> **EXERCISE SET**:
• a. Can you transcribe the quercetin summary from "This study identifies" to "causes mitochondrial depolarization."?
• b. How would you translate this sentence from the quercetin summary into Spanish: "This study identifies quercetin as a T2R agonist with anticancer effects in head and neck cancer cells."

> **SELECTED TEXT**:
[Start of Attachment]
# Quercetin as a Bitter Taste Receptor Agonist with Anticancer Effects in Head and Neck Cancer Cells

**Authors:** Gavin Turner, Sarah M. Sywanycz, Brianna L. Buchler, Robert D. Wardlow, Robert J. Lee, Ryan M. Carey

PMC · DOI: 10.3390/nu17203224 · Nutrients · 2025-10-14

## TL;DR

Quercetin, a bitter compound, activates bitter taste receptors in head and neck cancer cells, potentially reducing cancer cell viability and causing mitochondrial damage.

## Contribution

This study identifies quercetin as a T2R agonist with anticancer effects in head and neck cancer cells.

## Key findings

- Quercetin induces calcium responses in HNSCC cells, reduced by T2R14 antagonist and G-protein inhibitor.
- Quercetin decreases cancer cell viability in vitro and causes mitochondrial depolarization.
[End of Attachment]
> **SOURCE MATERIAL**:
[Start of Attachment]
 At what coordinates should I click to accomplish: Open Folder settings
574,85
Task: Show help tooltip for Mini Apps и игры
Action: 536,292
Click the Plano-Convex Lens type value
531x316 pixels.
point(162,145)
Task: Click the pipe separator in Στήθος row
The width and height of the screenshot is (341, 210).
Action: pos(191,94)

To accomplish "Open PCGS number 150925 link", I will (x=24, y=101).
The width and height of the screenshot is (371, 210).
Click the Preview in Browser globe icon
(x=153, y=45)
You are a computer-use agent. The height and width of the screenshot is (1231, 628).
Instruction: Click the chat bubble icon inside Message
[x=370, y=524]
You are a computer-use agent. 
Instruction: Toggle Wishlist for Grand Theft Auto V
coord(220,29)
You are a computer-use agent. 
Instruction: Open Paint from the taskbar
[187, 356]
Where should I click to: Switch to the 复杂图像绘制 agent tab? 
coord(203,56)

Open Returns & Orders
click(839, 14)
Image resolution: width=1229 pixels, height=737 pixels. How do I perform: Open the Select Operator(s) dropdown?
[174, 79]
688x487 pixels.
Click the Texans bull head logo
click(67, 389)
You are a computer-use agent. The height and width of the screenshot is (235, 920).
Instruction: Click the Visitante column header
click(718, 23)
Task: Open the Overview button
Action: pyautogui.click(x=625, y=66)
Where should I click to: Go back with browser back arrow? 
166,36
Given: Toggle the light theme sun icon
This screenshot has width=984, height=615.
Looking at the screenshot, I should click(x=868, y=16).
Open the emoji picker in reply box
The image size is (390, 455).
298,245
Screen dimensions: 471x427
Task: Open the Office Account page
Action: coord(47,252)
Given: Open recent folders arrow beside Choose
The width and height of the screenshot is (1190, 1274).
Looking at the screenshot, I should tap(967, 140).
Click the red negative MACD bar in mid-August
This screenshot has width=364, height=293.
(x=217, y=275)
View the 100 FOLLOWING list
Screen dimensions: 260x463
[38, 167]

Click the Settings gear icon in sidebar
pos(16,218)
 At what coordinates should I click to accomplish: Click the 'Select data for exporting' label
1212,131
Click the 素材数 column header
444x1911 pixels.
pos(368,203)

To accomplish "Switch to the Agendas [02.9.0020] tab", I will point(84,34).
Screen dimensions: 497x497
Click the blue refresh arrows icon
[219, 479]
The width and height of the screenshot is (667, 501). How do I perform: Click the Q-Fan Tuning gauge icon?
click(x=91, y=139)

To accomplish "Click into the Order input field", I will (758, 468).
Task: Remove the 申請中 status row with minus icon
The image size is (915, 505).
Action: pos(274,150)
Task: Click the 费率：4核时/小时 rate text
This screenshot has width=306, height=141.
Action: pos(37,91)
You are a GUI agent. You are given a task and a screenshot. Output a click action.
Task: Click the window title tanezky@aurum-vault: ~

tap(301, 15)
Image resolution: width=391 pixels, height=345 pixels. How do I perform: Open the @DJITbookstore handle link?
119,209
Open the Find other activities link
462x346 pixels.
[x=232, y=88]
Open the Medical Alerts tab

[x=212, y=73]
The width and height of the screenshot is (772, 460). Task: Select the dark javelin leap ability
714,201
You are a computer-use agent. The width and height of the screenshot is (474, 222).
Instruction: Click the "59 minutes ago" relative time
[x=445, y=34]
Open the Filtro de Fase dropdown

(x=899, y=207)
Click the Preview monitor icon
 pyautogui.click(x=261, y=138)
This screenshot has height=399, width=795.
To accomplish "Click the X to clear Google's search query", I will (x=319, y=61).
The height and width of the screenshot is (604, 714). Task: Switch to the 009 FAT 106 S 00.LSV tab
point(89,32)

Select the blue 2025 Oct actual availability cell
[End of Attachment]
> **EXERCISE RESPONSES**:
• a.
This study identifies quercetin as a T2R agonist with anticancer effects in head and neck cancer cells.

## Key findings

- Quercetin induces calcium responses in HNSCC cells, reduced by T2R14 antagonist and G-protein inhibitor.
- Quercetin decreases cancer cell viability in vitro and causes mitochondrial depolarization.

• b. Este estudio identifica la quercetina como un agonista de T2R con efectos anticancerígenos en células de cáncer de cabeza y cuello.